__Testo__:
----------------

È il 1993, ma potrebbe essere oggi. Ci troviamo in una cittadina del Montana, ma potrebbe essere l’Italia. Avrebbe potuto avere un titolo molto più orecchiabile, e invece quel piccolo prefisso (dis-) è davvero molto importante per La Diseducazione di Cameron Post, film vincitore del Gran Premio della Giuria al Sundance Film Festival di quest’anno.
Quando Cameron viene sorpresa a baciare una ragazza alla fine del ballo della scuola, la sua famiglia decide di spedirla in un centro religioso per una terapia di conversione. Cameron deve guarire da quella che, per i suoi cari e per la religione, è una seria malattia: l’omosessualità.

----------------

__Consegna__:
Rispondi a queste domande sul testo dedicato al film:
(a) In quale stato americano si svolge la vicenda?
(b) Quale riconoscimento ha ottenuto il film al Sundance Film Festival?
(c) Dove decide di mandare Cameron la sua famiglia?
Le righe che seguono non sono necessarie.

(Voci di dati salvate)
----------------

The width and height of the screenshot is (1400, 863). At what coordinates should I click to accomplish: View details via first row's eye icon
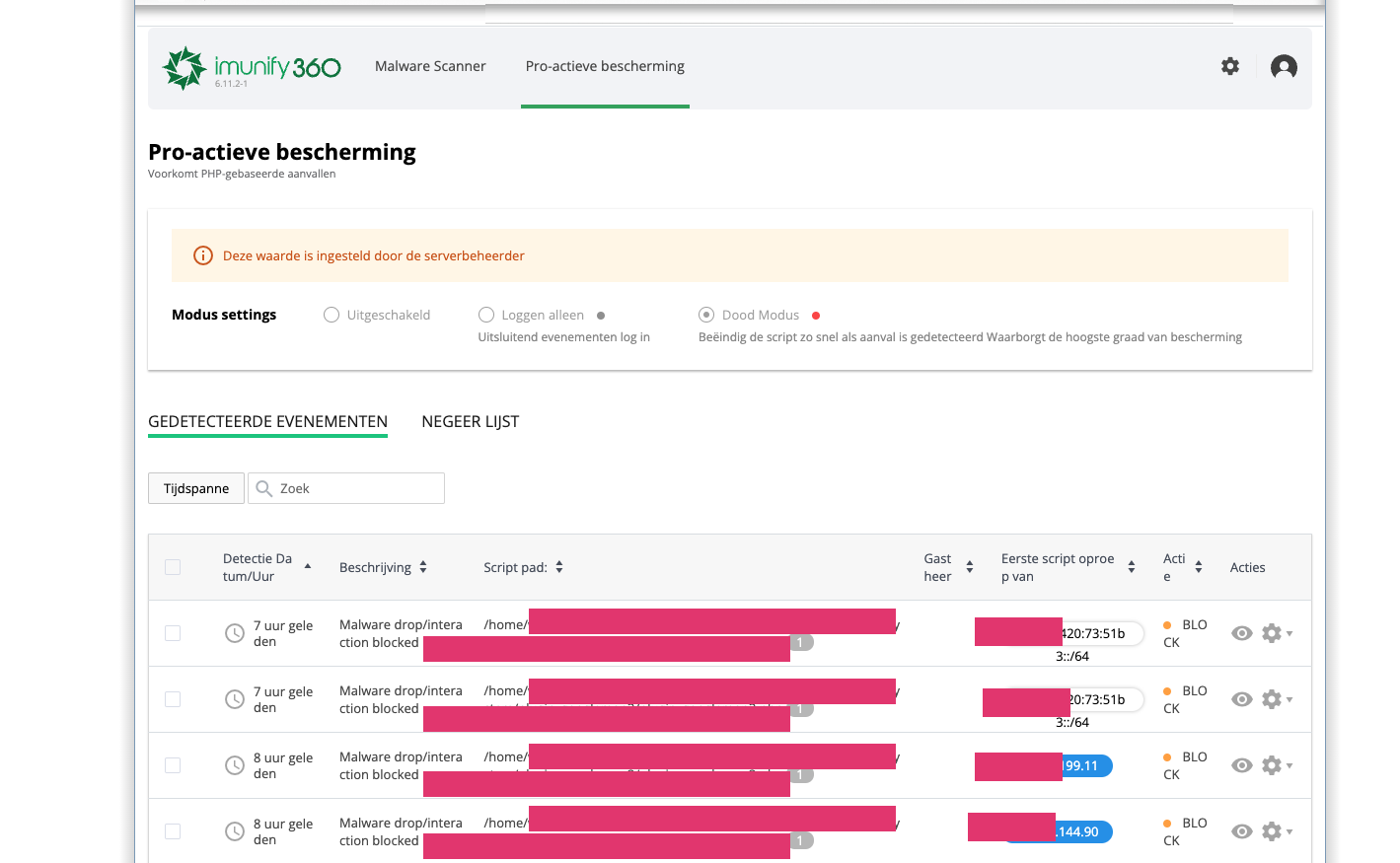point(1242,633)
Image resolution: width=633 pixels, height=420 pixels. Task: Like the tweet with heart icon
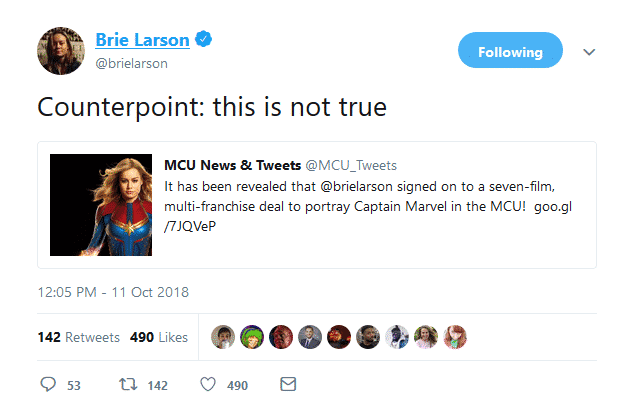tap(208, 385)
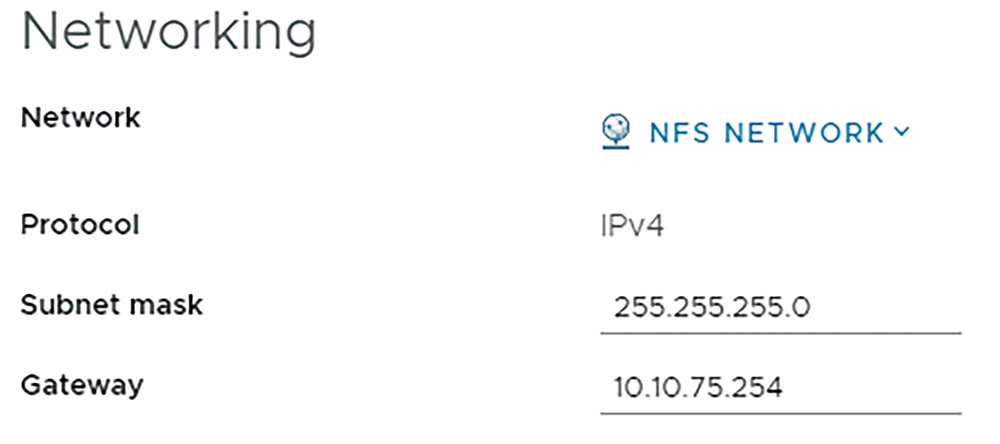This screenshot has height=444, width=1000.
Task: Open the NFS NETWORK selector
Action: [x=756, y=132]
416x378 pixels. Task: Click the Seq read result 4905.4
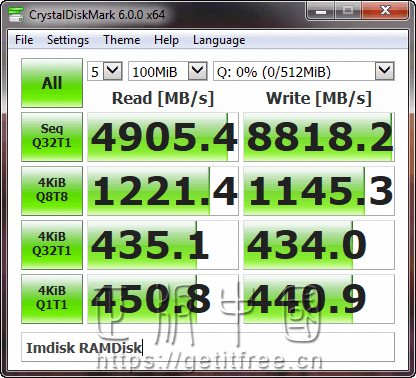pos(163,137)
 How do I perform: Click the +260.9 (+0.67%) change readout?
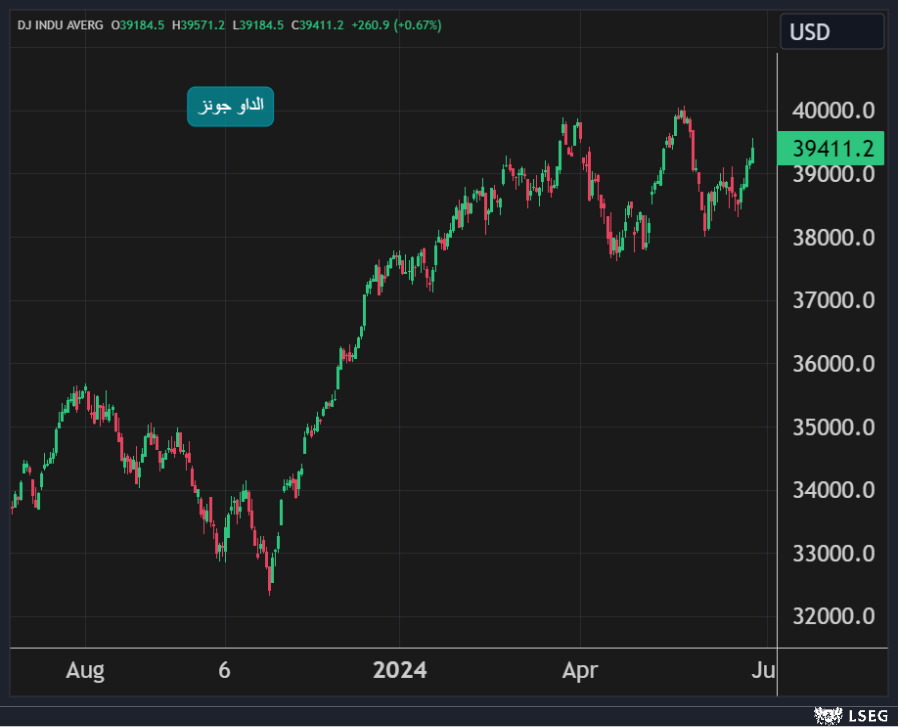point(399,24)
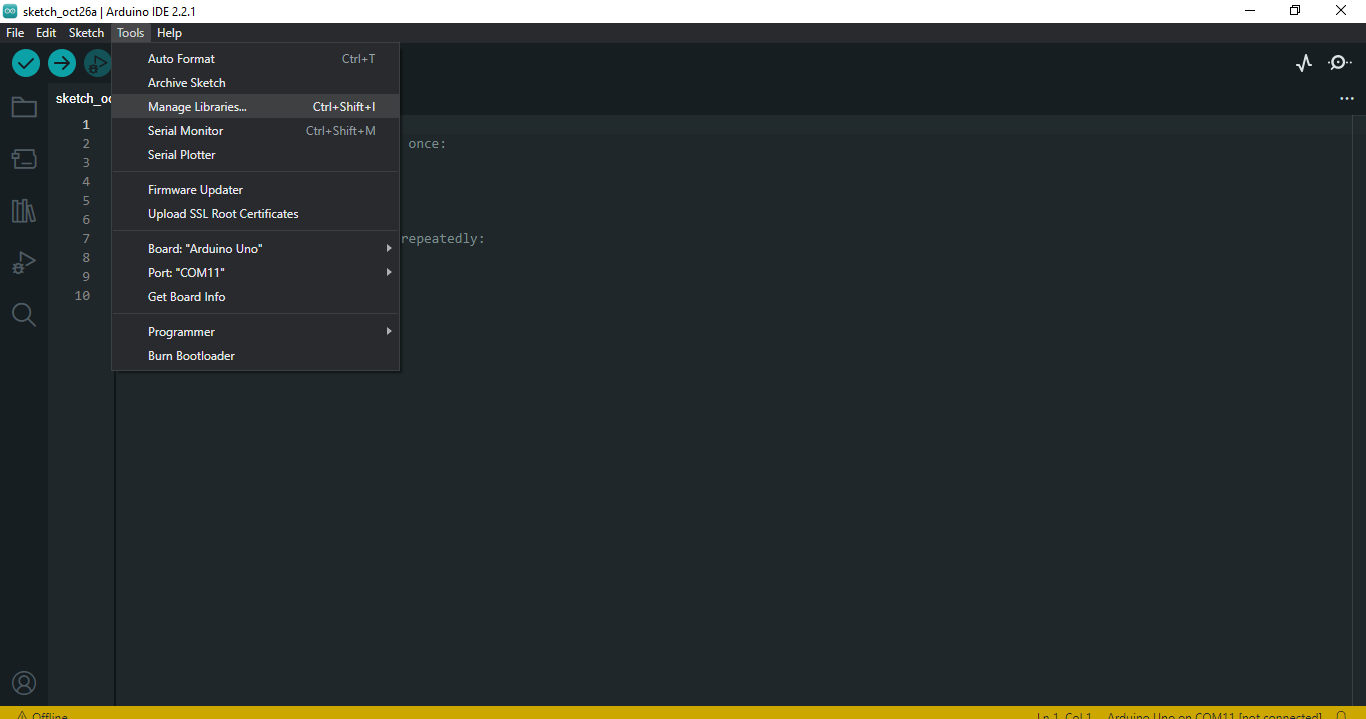
Task: Verify the sketch with the checkmark button
Action: tap(25, 62)
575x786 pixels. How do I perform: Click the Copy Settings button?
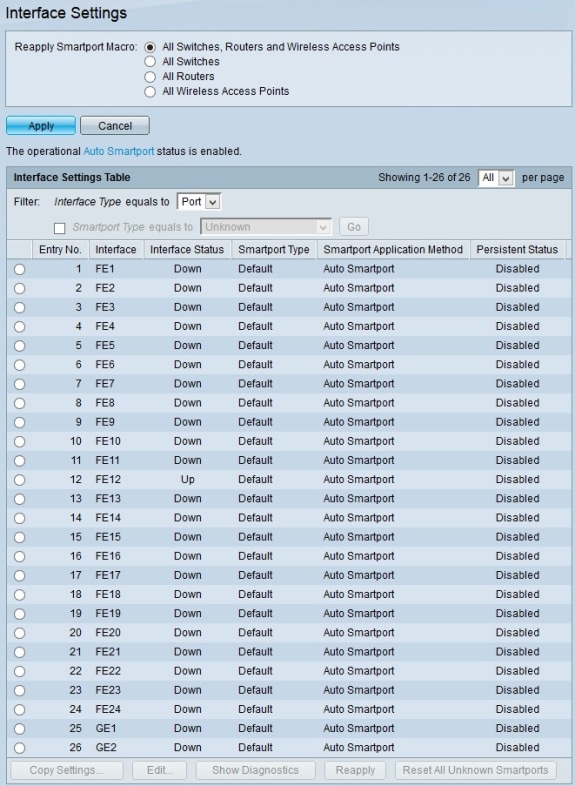(67, 770)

----------------

__Risposta__:
(a) Nel Montana.
(b) Il Gran Premio della Giuria.
(c) In un centro religioso per una terapia di conversione.